Investigating the physiological ecology of mesopelagic zooplankton in the Scotia sea (Southern ocean) using lipid and stable isotope signatures

The mesopelagic zooplankton community plays an important role in the cycling and sequestration of carbon via the biological pump. However, little is known about the physiology and ecology of key taxa found within this region, hindering our understanding of their influence on the pathways of energy and organic matter cycling. We sampled the eight most abundant zooplankton (Calanoides acutus, Rhincalanus gigas, Paraeuchaeta spp., Chaetognatha, Euphausia triacantha, Thysanoessa spp., Themisto gaudichaudii and Salpa thompsoni) from within the mesopelagic zone in the Scotia Sea during a sinking diatom bloom and investigated their physiological ecology using lipid biomarkers and stable isotopic signatures of nitrogen. Data suggest that the large calanoid copepods, C. acutus and R. gigas, were in, or emerging from, a period of metabolic inactivity during the study period (November 15th - December 15th, 2017).

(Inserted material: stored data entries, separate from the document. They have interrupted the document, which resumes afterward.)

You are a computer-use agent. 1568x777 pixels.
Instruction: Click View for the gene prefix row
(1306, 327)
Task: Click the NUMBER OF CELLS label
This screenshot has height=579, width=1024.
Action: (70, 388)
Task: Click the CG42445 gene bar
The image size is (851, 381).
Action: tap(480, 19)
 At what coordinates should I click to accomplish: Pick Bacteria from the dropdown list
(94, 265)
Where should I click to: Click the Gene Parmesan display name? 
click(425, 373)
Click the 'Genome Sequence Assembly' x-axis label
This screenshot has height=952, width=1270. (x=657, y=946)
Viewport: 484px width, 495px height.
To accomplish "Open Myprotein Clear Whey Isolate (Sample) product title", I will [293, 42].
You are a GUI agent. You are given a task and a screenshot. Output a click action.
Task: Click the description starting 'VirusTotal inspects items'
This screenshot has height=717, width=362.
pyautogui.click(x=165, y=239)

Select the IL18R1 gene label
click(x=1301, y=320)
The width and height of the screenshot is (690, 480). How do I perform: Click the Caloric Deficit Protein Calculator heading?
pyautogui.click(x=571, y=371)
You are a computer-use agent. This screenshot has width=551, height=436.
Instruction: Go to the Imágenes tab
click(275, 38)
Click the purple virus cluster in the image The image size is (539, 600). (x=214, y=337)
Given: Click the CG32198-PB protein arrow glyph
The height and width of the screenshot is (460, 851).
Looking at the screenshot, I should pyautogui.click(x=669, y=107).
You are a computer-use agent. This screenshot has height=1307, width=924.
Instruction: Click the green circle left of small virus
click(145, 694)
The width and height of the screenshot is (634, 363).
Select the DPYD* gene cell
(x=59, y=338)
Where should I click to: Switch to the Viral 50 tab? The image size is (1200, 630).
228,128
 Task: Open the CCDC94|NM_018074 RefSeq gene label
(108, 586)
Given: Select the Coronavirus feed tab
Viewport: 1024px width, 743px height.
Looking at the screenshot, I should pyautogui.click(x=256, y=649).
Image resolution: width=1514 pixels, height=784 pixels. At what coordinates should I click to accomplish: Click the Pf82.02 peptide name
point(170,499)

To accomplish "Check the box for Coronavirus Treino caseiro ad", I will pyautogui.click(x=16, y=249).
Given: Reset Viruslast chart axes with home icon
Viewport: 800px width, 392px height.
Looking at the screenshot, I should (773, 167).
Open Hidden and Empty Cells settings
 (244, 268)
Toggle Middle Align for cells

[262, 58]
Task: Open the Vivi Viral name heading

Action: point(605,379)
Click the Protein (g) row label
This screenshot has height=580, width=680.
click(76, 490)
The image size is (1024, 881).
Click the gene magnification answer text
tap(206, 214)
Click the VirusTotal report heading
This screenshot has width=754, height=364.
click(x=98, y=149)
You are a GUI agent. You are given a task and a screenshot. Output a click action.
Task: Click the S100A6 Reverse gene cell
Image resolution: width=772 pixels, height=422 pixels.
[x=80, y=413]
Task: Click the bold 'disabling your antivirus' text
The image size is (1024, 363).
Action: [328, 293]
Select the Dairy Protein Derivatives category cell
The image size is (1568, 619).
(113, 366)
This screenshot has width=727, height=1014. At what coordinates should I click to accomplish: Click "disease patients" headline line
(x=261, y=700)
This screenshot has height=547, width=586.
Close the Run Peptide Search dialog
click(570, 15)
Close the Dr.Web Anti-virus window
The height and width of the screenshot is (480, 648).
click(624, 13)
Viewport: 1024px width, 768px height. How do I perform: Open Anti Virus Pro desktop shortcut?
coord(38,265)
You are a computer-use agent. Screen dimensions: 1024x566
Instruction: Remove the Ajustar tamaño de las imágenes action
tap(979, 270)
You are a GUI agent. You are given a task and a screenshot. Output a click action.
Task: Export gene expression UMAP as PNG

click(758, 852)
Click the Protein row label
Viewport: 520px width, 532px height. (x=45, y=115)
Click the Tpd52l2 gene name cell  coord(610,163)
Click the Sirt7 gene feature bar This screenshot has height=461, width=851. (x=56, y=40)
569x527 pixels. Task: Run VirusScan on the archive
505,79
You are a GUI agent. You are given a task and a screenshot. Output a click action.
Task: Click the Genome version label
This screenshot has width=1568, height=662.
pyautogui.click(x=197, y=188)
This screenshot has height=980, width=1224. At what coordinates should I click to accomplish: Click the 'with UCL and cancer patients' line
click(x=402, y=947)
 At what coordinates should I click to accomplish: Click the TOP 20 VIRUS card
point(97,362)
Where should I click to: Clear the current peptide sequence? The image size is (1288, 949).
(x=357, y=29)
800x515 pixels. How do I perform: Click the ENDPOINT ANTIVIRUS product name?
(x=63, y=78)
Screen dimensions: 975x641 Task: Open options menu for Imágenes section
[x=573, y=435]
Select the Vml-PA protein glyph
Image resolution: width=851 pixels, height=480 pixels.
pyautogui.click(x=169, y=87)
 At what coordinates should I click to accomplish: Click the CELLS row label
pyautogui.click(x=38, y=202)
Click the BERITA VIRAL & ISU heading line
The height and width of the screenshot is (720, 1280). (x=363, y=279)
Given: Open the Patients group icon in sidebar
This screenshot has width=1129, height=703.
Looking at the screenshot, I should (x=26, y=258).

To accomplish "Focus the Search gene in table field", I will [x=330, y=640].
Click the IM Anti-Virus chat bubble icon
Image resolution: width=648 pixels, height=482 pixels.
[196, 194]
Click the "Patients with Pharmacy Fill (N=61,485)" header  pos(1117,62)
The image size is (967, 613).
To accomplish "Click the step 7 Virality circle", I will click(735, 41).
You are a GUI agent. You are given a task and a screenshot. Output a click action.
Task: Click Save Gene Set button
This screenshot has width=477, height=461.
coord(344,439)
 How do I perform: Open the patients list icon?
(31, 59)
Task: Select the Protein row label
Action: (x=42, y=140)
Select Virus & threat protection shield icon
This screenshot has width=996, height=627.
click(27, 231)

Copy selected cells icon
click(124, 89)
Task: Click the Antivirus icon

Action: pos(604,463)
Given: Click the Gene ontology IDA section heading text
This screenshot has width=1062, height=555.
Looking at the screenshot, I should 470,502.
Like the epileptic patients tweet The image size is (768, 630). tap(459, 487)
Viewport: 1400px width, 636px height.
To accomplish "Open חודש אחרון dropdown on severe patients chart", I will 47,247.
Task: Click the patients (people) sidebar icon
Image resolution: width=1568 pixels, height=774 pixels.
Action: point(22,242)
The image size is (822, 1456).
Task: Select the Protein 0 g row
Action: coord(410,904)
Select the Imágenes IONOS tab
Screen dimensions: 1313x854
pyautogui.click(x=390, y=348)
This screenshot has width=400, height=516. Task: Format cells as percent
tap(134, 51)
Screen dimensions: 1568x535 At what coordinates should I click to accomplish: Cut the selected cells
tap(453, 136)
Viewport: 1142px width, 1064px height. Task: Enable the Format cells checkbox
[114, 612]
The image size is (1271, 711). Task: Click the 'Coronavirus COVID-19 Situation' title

Abundant, but decreasing lipid reserves in the predominantly herbivorous calanoid copepods, suggest these animals may have been metabolising previously stored lipids at the time of sampling, rather than deriving energy solely from the diatom bloom. This highlights the importance of understanding the timing of diapause of overwintering species as their feeding is likely to have an impact on the turnover of particulate organic matter (POM) in the upper mesopelagic. The delta 15N signatures of POM became enriched with increasing depth, whereas all species of zooplankton except T. gaudichaudii did not. This suggests that animals were feeding on fresher, surface-derived POM, rather than reworked particles at depth, likely influencing the quantity and quality of organic matter leaving the upper mesopelagic. Our study highlights the complexity of mesopelagic food webs and suggests that the application of broad trophic functional types may lead to an incorrect understanding of ecosystem dynamics.